## HOW TO COMPLETE THIS TASK
Only one span of the listing below should come back. It runs from the line with "Image resolution: width=637" through the line with "Given: Enable the Auto-Select checkbox", and each of its lines must be reproduced exactly.

## RECORD EXCERPTS
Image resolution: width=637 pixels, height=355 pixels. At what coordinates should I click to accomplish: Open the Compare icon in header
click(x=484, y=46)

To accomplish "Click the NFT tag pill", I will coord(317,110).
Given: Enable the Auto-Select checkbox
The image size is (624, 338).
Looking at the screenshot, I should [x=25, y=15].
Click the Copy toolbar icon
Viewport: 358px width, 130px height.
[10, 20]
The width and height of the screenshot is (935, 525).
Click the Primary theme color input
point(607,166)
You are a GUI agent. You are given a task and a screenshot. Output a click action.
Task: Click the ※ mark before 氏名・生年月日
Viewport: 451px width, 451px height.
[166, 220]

---

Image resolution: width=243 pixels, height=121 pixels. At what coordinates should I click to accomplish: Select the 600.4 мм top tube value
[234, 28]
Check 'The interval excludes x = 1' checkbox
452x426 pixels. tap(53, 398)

==

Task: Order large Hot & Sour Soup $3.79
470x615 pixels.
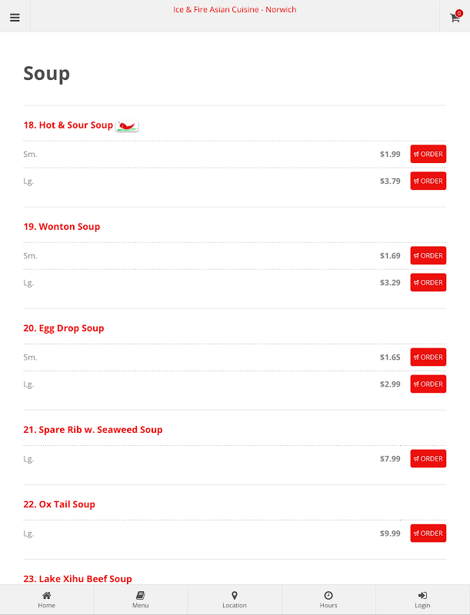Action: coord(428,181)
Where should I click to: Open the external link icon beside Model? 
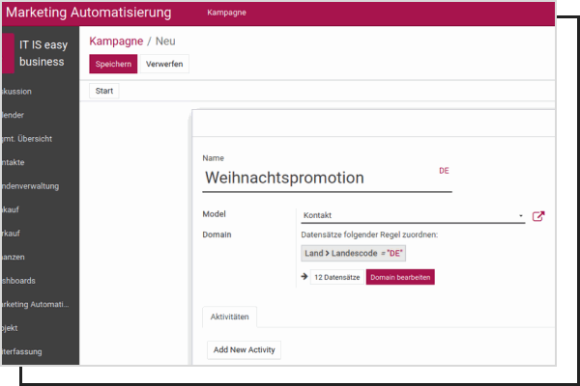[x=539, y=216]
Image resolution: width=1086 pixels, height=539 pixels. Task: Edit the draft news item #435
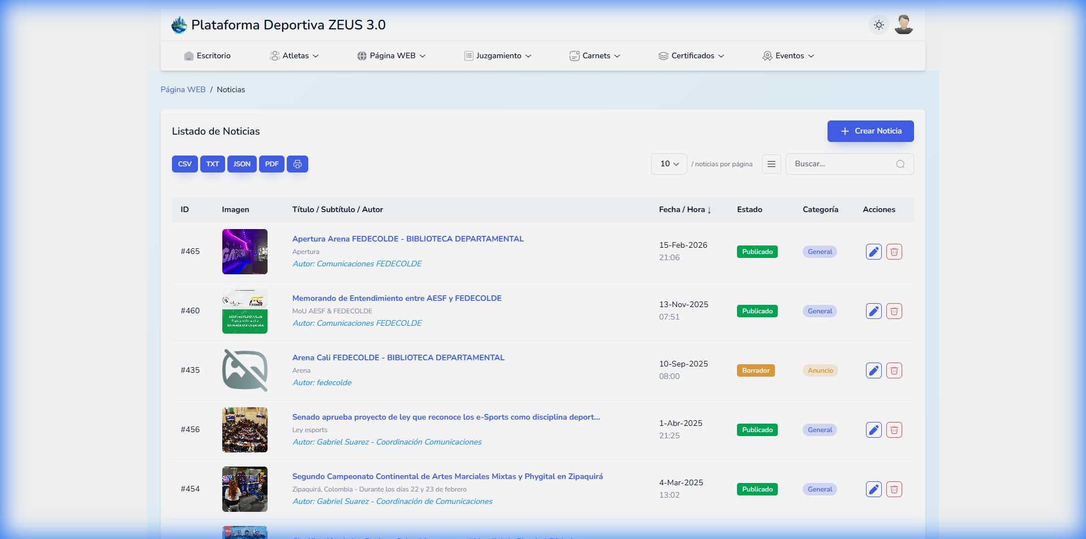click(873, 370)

## OUTPUT FOR THIS EXERCISE
Image resolution: width=637 pixels, height=355 pixels. At what coordinates should I click to accomplish: Open the Compare icon in header
click(x=484, y=46)

To accomplish "Click the NFT tag pill", I will coord(317,110).
Given: Enable the Auto-Select checkbox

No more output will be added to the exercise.